You're right. But the same can be said about steve nash and the suns. If you think about it, they're in about the same position. They only have one other player on their team that's all-star caliber, and they have a bunch of guys that would stuggle (or have struggled) to make an impact on any other team. Is Kobe the better of the two? By about 3X. But who's atop of the standings?

on a side note, I think the brodcasters of today's game brought up a good point. How can you make somebody the MVP if they're not on the first team all-NBA? This is how I would vote for MVP

1) Steve Nash
2) Kobe Bryant
3 (tie) LeBron James
Dirk 

All of whom I'd have on the all-NBA first team.


----------



## clien (Jun 2, 2005)

the problem w/ the mvp, is that there is a flawed definetion--almost every person you ask is going to say Kobe is the all around best basketball player in the world,, and some will still argue-"but hes not the mvp"---and the lakers success this season due almost soley to the play of Kobe..and that cant be said for any other mvp canidate(the suns, mavs, clips, pistons, cavs -not nugs, heat either-even though i dont think melo, or wade are havin mvp seasons compared to the other canidates anyways)


----------



## PauloCatarino (May 31, 2003)

madskillz1_99 said:


> You may be right. And that is so stupid. There is no way that Billups is as valuable to the pistons as Kobe is to the Lakers. Pointe Finale.


I don't think it's THAT stupid. As great as Kobe has been playing all through the year, it still doesn't translate into team success. And the voters get that into account. But if Lebron gets more votes than Kobe, it will be a travesty. The same with Chauncey Billups, who has absolutely no place in MVP discussions.


----------



## clien (Jun 2, 2005)

double post(my bad)----KOBE for MVP


----------



## madskillz1_99 (Dec 5, 2004)

PauloCatarino said:


> I don't think it's THAT stupid. As great as Kobe has been playing all through the year, it still doesn't translate into team success. And the voters get that into account. But if Lebron gets more votes than Kobe, it will be a travesty. The same with Chauncey Billups, who has absolutely no place in MVP discussions.

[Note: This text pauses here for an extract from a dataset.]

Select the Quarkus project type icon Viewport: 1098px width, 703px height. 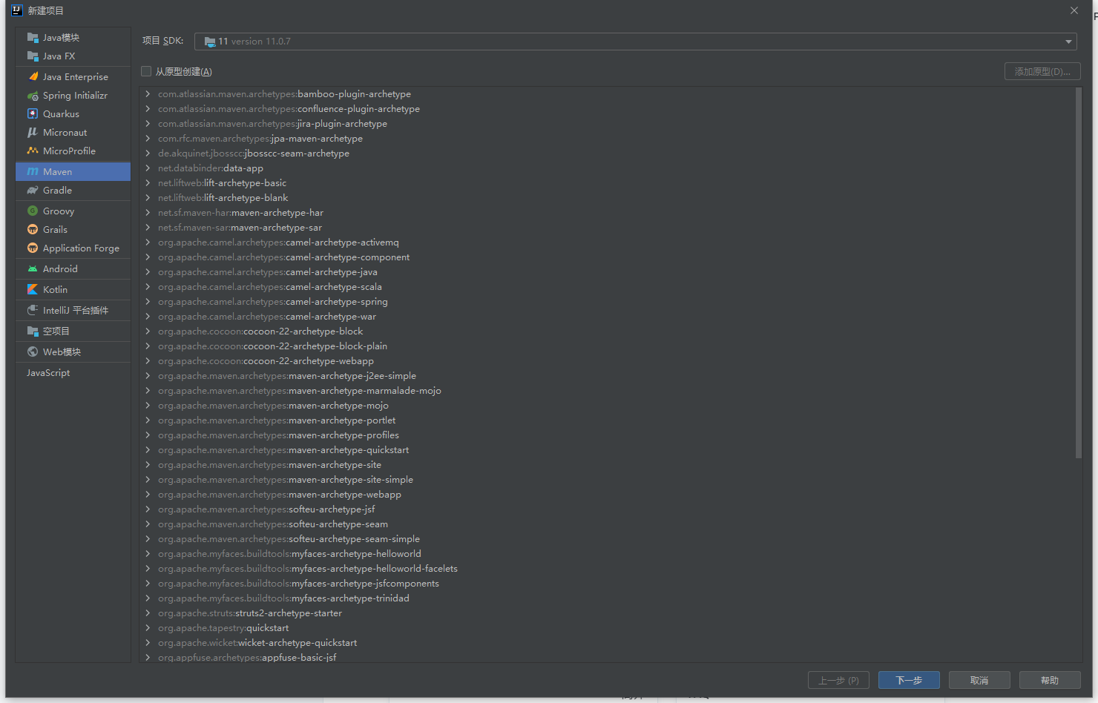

No team success?! They're 40-35 and are gonna make the playoffs in a tough western conference. That is some success.


----------



## PauloCatarino (May 31, 2003)

madskillz1_99 said:


> No team success?! They're 40-35 and are gonna make the playoffs in a tough western conference. That is some success.


I agree it's some success (and evenmore considering almost noone considered the Lakers a playoff team when the season started - except for the faithfull on my sign  ). But i'm afraid it's not sufficient success.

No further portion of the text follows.